The expected answer is the set of lines in the data below between the line holding "Viewport: 459px width, 241px height." and the line holding "Given: Click the category", inclusive, written out exactly.

----------

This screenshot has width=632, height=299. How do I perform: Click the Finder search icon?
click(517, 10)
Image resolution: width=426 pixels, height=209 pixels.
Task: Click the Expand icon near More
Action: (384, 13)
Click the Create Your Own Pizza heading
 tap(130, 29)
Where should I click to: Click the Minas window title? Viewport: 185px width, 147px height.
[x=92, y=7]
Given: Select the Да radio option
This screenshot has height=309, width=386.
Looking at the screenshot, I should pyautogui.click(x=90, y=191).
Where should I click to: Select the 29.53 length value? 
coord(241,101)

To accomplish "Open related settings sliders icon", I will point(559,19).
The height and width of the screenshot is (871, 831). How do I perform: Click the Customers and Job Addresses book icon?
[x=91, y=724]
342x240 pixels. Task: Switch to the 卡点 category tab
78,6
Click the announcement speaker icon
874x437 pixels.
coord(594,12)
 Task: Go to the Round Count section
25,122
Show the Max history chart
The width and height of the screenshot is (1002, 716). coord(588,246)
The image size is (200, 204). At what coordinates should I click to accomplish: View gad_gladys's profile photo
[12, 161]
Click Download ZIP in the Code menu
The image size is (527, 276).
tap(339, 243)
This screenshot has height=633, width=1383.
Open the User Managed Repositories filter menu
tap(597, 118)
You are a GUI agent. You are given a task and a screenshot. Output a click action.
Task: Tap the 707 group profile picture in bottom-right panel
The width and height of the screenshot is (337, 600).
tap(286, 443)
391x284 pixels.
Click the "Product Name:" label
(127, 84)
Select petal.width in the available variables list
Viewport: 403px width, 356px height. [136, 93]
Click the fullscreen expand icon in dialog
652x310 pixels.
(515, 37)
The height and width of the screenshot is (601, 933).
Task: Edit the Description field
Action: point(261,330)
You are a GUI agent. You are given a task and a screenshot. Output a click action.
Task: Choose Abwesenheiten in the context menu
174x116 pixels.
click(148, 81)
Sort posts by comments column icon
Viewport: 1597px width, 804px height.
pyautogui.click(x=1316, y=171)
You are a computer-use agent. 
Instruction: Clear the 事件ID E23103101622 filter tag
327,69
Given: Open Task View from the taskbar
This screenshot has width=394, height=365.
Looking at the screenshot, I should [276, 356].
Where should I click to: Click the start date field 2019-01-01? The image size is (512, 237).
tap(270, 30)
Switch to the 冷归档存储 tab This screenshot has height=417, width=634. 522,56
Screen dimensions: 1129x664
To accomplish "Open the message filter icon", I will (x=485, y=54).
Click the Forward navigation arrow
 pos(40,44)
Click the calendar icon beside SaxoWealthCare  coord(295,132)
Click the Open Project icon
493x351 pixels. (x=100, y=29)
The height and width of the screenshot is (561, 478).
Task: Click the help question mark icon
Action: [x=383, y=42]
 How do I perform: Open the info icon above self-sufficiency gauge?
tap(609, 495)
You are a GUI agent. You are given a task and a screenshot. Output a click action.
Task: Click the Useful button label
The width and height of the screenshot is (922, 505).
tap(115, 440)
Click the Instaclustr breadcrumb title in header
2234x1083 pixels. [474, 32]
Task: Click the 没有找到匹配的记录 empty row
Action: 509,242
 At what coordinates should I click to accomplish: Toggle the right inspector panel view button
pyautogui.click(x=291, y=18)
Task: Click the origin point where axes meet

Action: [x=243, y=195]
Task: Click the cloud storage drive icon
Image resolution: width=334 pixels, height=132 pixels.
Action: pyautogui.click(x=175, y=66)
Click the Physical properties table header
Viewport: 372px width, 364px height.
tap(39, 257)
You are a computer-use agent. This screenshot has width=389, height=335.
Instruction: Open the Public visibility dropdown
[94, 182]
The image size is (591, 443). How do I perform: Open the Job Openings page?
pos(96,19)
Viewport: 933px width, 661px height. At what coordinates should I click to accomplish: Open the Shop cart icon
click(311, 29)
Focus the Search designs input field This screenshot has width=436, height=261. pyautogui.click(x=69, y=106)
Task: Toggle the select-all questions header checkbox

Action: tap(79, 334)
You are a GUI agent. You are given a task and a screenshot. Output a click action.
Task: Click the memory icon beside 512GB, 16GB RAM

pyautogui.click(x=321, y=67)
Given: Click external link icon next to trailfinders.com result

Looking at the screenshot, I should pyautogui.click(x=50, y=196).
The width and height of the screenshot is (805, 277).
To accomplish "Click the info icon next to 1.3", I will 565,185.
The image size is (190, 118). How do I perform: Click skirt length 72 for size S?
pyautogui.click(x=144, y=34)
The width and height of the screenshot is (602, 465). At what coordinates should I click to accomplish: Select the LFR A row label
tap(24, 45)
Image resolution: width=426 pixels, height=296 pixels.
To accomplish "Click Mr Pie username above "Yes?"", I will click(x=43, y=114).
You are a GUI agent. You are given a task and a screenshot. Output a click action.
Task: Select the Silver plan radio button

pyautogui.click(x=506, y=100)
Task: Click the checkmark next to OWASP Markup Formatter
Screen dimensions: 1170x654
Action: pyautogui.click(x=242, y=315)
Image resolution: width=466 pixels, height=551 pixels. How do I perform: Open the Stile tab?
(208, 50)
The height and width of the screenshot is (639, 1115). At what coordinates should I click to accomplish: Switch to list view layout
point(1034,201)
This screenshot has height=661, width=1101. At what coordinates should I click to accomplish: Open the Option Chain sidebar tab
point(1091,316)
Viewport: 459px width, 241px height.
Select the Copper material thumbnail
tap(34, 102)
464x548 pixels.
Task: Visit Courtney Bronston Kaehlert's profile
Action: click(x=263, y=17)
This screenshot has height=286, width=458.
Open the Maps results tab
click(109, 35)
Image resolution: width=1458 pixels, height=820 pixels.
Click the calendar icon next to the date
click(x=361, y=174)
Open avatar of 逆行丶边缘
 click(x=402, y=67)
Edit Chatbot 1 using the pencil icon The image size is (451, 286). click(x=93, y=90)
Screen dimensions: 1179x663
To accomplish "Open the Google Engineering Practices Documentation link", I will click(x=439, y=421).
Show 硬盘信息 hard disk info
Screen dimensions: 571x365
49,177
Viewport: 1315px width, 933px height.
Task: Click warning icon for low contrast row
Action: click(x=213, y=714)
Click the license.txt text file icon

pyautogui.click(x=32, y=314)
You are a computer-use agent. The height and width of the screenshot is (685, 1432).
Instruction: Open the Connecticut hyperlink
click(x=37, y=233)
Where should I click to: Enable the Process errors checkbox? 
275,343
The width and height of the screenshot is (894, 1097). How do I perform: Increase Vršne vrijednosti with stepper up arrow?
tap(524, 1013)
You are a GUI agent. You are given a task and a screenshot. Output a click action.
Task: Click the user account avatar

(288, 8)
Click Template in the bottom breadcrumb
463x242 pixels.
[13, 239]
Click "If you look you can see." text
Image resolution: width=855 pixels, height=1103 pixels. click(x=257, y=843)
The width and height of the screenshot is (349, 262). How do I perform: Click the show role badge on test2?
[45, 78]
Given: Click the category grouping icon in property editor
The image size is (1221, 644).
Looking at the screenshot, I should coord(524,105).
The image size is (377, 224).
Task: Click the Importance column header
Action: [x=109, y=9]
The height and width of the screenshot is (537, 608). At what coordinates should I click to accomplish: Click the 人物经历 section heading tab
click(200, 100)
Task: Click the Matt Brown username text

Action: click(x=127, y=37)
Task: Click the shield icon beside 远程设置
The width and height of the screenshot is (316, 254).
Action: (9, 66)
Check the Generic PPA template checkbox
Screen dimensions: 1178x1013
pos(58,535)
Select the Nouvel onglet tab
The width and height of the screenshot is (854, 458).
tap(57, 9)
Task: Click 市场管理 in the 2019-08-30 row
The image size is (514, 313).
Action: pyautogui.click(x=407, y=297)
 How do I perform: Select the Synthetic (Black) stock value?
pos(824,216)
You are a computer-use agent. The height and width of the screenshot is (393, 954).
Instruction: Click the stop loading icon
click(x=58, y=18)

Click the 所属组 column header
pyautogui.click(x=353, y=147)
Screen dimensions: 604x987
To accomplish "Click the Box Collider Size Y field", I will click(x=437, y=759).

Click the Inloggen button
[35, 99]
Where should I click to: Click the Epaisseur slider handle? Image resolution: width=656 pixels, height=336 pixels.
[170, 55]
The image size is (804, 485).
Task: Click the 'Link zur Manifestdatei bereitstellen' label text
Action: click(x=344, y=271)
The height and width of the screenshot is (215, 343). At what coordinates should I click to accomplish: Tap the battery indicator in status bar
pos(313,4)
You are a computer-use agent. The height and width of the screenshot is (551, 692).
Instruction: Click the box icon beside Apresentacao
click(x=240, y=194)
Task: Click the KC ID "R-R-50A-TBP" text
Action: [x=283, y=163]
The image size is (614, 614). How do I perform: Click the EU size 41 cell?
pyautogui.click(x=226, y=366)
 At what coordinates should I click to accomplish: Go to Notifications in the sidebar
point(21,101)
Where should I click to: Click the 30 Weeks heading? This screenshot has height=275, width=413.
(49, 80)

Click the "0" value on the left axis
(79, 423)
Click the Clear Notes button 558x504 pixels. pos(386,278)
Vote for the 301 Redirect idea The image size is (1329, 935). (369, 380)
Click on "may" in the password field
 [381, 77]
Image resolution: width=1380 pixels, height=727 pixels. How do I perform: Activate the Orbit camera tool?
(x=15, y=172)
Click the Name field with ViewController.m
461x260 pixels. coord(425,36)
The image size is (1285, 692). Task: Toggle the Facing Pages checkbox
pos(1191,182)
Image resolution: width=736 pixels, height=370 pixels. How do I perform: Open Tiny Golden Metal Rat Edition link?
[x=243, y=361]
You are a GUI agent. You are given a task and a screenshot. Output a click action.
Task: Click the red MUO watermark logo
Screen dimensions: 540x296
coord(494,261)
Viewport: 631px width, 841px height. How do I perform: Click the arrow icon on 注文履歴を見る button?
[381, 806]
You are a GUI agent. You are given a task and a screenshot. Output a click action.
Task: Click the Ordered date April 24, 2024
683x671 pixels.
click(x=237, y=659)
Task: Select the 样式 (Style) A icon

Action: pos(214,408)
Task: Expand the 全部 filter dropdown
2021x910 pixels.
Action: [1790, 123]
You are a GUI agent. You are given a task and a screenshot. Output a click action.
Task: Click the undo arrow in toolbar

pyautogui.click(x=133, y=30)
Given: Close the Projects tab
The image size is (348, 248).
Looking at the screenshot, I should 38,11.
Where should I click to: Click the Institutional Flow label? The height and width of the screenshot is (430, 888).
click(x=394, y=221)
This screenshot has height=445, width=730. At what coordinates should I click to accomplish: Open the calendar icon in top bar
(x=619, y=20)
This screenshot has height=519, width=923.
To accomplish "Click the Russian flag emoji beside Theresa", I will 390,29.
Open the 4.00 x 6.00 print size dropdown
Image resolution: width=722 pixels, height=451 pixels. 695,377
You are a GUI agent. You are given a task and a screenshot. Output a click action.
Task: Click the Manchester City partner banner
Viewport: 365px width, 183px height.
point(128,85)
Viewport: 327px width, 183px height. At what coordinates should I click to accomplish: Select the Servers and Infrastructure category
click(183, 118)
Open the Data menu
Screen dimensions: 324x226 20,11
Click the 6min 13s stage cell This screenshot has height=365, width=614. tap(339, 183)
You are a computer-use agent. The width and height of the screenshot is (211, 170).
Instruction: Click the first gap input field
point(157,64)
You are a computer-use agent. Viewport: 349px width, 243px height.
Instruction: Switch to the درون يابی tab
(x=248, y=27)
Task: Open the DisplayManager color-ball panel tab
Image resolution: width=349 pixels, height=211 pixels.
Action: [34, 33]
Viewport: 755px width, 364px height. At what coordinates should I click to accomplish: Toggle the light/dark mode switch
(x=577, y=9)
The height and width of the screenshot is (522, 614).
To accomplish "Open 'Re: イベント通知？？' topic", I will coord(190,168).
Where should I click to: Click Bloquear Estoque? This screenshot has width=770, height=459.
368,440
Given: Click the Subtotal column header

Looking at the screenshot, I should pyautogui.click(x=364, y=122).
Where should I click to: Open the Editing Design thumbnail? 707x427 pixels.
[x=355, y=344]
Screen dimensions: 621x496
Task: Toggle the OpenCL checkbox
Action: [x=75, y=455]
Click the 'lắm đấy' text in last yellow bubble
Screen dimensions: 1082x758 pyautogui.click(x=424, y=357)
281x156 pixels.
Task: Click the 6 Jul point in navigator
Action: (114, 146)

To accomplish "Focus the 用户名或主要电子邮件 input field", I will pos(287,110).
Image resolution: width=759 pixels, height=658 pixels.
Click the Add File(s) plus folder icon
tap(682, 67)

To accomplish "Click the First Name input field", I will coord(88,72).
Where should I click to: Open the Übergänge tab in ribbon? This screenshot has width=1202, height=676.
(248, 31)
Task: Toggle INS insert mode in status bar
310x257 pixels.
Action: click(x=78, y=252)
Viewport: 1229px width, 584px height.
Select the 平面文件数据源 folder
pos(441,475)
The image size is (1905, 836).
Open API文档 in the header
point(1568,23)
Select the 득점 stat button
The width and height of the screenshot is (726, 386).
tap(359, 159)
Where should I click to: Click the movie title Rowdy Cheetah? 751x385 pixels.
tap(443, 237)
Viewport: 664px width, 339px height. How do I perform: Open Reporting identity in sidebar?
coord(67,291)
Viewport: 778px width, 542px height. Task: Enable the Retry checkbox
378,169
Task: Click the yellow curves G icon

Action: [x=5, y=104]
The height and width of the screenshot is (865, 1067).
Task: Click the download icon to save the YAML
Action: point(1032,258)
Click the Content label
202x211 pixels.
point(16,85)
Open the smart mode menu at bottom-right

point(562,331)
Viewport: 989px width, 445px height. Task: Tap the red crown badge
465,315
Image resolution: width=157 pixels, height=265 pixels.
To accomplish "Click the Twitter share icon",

----------

#### [Task solution]
Viewport: 459px width, 241px height.
Select the Copper material thumbnail
tap(34, 102)
464x548 pixels.
Task: Visit Courtney Bronston Kaehlert's profile
Action: click(x=263, y=17)
This screenshot has height=286, width=458.
Open the Maps results tab
click(109, 35)
Image resolution: width=1458 pixels, height=820 pixels.
Click the calendar icon next to the date
click(x=361, y=174)
Open avatar of 逆行丶边缘
 click(x=402, y=67)
Edit Chatbot 1 using the pencil icon The image size is (451, 286). click(x=93, y=90)
Screen dimensions: 1179x663
To accomplish "Open the Google Engineering Practices Documentation link", I will click(x=439, y=421).
Show 硬盘信息 hard disk info
Screen dimensions: 571x365
49,177
Viewport: 1315px width, 933px height.
Task: Click warning icon for low contrast row
Action: click(x=213, y=714)
Click the license.txt text file icon

pyautogui.click(x=32, y=314)
You are a computer-use agent. The height and width of the screenshot is (685, 1432).
Instruction: Open the Connecticut hyperlink
click(x=37, y=233)
Where should I click to: Enable the Process errors checkbox? 
275,343
The width and height of the screenshot is (894, 1097). How do I perform: Increase Vršne vrijednosti with stepper up arrow?
tap(524, 1013)
You are a GUI agent. You are given a task and a screenshot. Output a click action.
Task: Click the user account avatar

(288, 8)
Click Template in the bottom breadcrumb
463x242 pixels.
[13, 239]
Click "If you look you can see." text
Image resolution: width=855 pixels, height=1103 pixels. click(x=257, y=843)
The width and height of the screenshot is (349, 262). How do I perform: Click the show role badge on test2?
[45, 78]
Given: Click the category grouping icon in property editor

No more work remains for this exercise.